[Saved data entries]
_ _ _ _ _ _ _
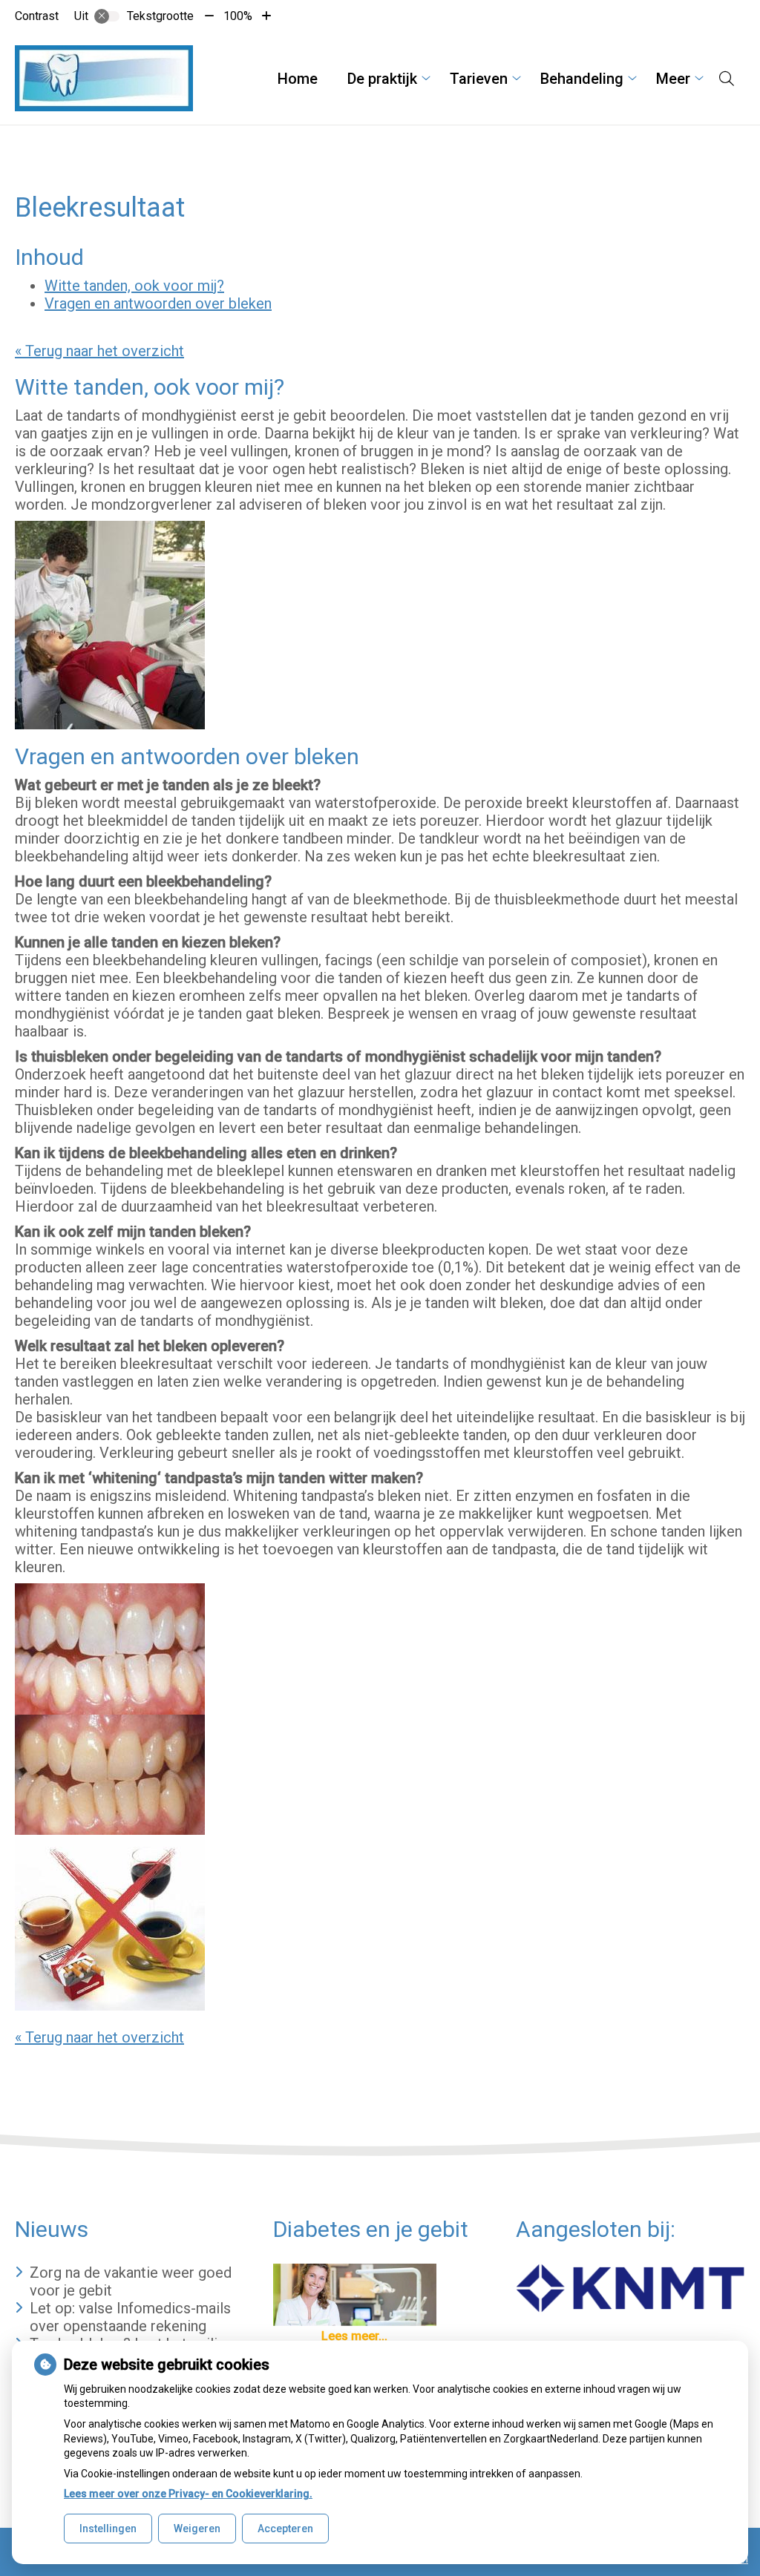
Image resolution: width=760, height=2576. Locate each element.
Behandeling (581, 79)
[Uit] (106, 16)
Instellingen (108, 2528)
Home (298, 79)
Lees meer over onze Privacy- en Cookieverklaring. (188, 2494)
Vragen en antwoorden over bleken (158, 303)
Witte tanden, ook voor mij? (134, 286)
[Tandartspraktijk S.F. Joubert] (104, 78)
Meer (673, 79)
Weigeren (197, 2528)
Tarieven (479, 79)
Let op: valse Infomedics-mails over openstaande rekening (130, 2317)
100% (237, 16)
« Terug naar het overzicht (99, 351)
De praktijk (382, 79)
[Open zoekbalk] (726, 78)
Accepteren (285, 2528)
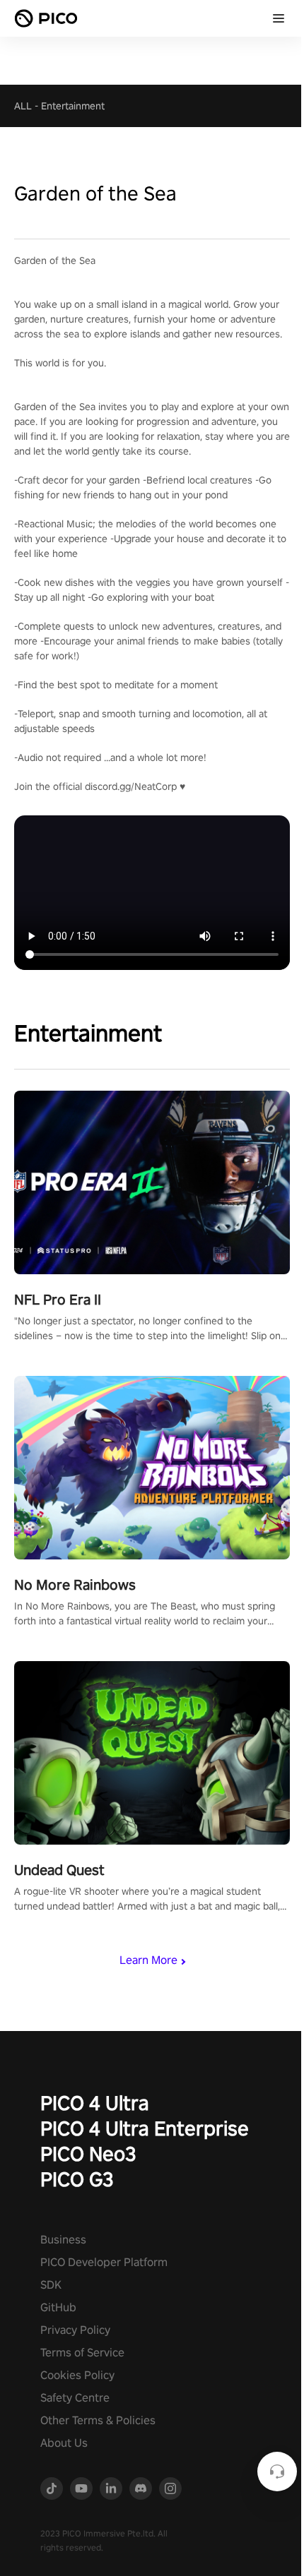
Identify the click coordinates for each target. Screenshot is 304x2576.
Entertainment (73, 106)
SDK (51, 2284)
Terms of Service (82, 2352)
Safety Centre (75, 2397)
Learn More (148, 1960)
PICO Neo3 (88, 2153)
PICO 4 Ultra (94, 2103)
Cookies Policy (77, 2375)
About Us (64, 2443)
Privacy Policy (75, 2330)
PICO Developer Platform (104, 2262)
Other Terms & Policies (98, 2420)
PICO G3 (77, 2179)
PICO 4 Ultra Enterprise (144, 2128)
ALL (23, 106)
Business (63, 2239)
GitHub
_ _ _ _ _ _ _
> _Exercise description_: Your answer should be the lines above, word for word, from the line with "Meer (673, 79)" through the line with "Privacy Policy (75, 2330)", minus the pictures.

> _Result of the task_:
Meer (673, 79)
Weigeren (197, 2528)
Tarieven (479, 79)
Let op: valse Infomedics-mails over openstaande rekening (130, 2317)
100% (237, 16)
« Terug naar het overzicht (99, 351)
De praktijk (382, 79)
[Open zoekbalk] (726, 78)
Accepteren (285, 2528)
Identify the click coordinates for each target. Screenshot is 304x2576.
Entertainment (73, 106)
SDK (51, 2284)
Terms of Service (82, 2352)
Safety Centre (75, 2397)
Learn More (148, 1960)
PICO Neo3 (88, 2153)
PICO 4 Ultra (94, 2103)
Cookies Policy (77, 2375)
About Us (64, 2443)
Privacy Policy (75, 2330)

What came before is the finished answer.